“I thought it was confetti in our hair…”

Like all clouds, the cherry blossoms bring their own sort of storm. Their petals swirl on the sidewalks, they mingle in your hair, they fall among the tulips that spring like rested children from their beds. Smacked with the sweat and smells of premature summer, Washingtonians don’t notice, behind the blossoms and buds, the hardy, faithful lavender, the modest source of a half-forgotten nursery rhyme:

Lavender’s blue, dilly dilly, lavender’s green,
When I am king, dilly dilly, you shall be queen.
Who told you so, dilly dilly, who told you so?
‘Twas my own heart, dilly dilly, that told me so.

Maybe you know this song. Burl Ives popularized it in 1948, and Sammy Turner and Gene Vincent covered it, too. The Jackson Five gave it a Motown spin, Lloyd Robinson made it Jamaican, and in 1985 Marillion reimagined it as the love song a drunk, regretful poet dearly wished he had written. Many lovely amateur versions hark back to Ives, but “Lavender Blue” predates the modern hit parade. On hot spring days, the song might almost be medieval.

The oldest recorded version of “Lavender Blue” is “Diddle Diddle, or, The Kind Country Lovers,” a ballad that dates to the 17th century:

Lavender’s green, diddle diddle, lavender’s blue
You must love me, diddle diddle, ’cause I love you.
I heard one say, diddle diddle, since I came hither,
That you and I, diddle diddle, must wed together.

You can see for yourself that it does goes on, with eight additional verses that focus far more on sly young rustics all a-diddle than on the whole lavender business. Still, it’s charming, and maybe revealing, that later versions so fondly return to the line about lavender, even when singers smile and pass it off as a bit of nonsense, since it may point to the deeper roots of the song itself.

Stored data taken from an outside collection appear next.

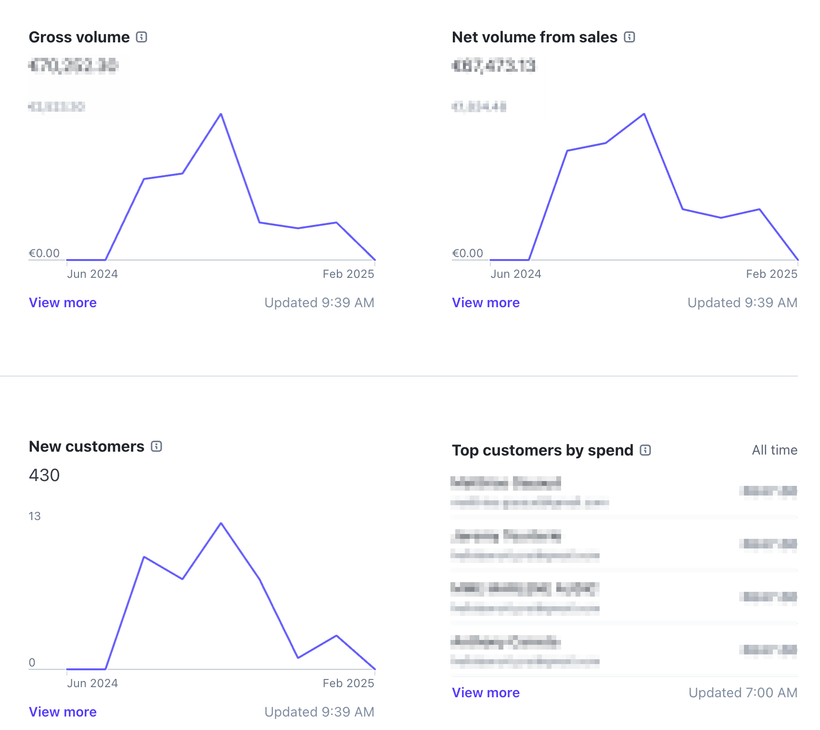Open the All time period selector
The width and height of the screenshot is (820, 730).
pos(774,450)
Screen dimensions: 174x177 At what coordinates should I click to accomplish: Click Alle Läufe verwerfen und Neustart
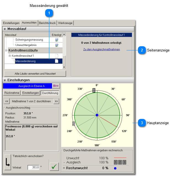(35, 73)
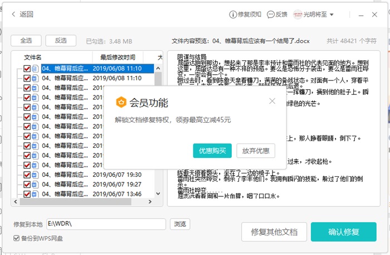Image resolution: width=390 pixels, height=255 pixels.
Task: Click the 反馈 feedback icon
Action: (270, 15)
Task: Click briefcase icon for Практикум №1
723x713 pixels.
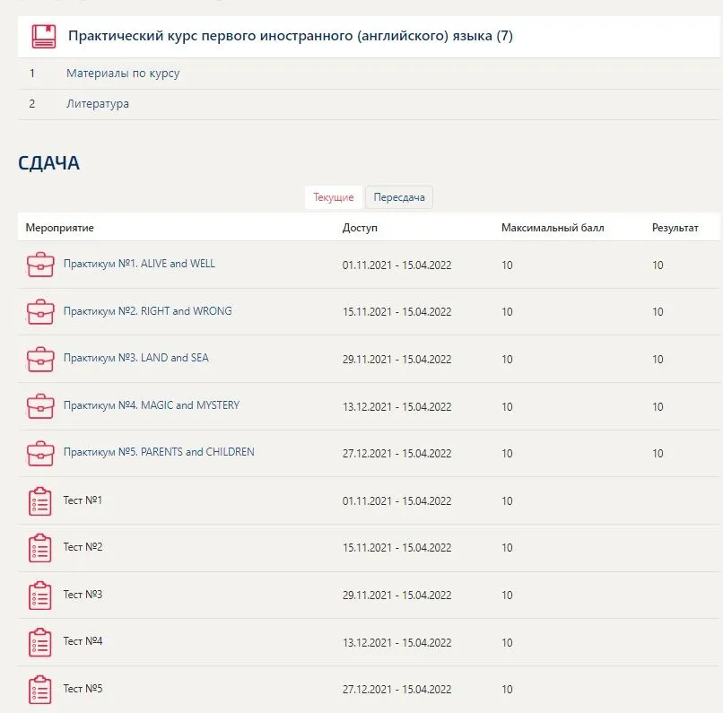Action: 40,265
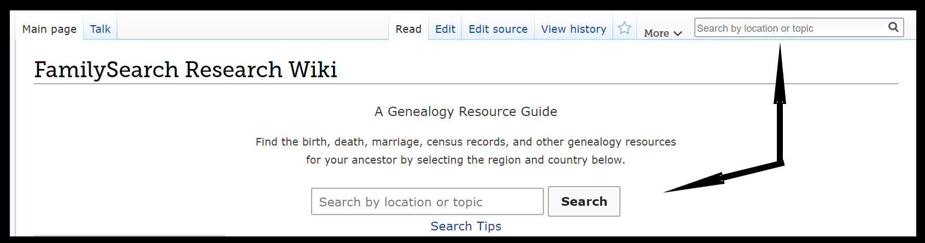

According to the OED, “lavender” as a word to describe a color—specifically, the color of the plant—goes back only to 1882, and “lavender” as a verb meaning “to perfume with lavender” pops up in 1820. In English, the plant name Lavandula dates to 1265, plucked from medieval Latin as a corrupt form of a diminutive rooted in a Latin term connoting things to be washed, and hinting (in ways the OED declares “obscure”) at associations with perfumed baths and freshly washed linen. Thus do the modern English words “launder” and “laundry” tumble forth.

More definitively, the 14th century gave us lauendere, the Middle English term for a washerwoman, as in this nugget from the Harley Lyrics:

prude wes my plowe fere
lecherie my lauendere

And here’s Chaucer, from the F-text of the prologue to The Legend of Good Women:

Envie ys lavendere of the court alway,
For she ne parteth, neither nyght ne day

So did “Lavender Blue” grow out of a medieval ode to a washerwoman amused by the prospect of a royal life with her rustic “king”? Is it a later tribute, knowing or half-knowing, to the roots of the word itself? No academic paper is forthcoming; these questions are simply the fancy of a sunstruck medievalist who suspects that an inscrutable mention of lavender in a ballad about “kind country lovers” wasn’t always meaningless.

One further usage from around 1300 gives us a dash or two more: a reference to the seizure of the chattels of fugitive “Johannis le lavendere”  to remind us that there were washermen as well. Appropriately, modern versions of “Lavender Blue” give the “queen” a chance to pipe up on equal terms:

I love to dance, dilly dilly, I love to sing;
When I am queen, dilly dilly, You’ll be my king.
Who told me so, dilly dilly, Who told me so?
I told myself, dilly dilly, I told me so.

So are the young man and woman laboring side by side, crooning on the banks of some gnat-clouded river or stealing kisses over the washbasin, loving their lives even though there’s nary a courtier or castle in sight? It’s spring, for Heaven’s sake; go outside, and imagine whatever you wish. And if and when you stop to smell the flowers, spare a sniff for the lavender, and don’t be shy; dig deep for a story, whether you’re inspired by scents—or by quasi-medieval nonsense.

One thought on ““I thought it was confetti in our hair…”

  1. I remember when just a lad, in spring, we’d run off to Dairy Queen for the “Dilly” bar…vanilla ice cream dipped in chocolate goodness (sigh).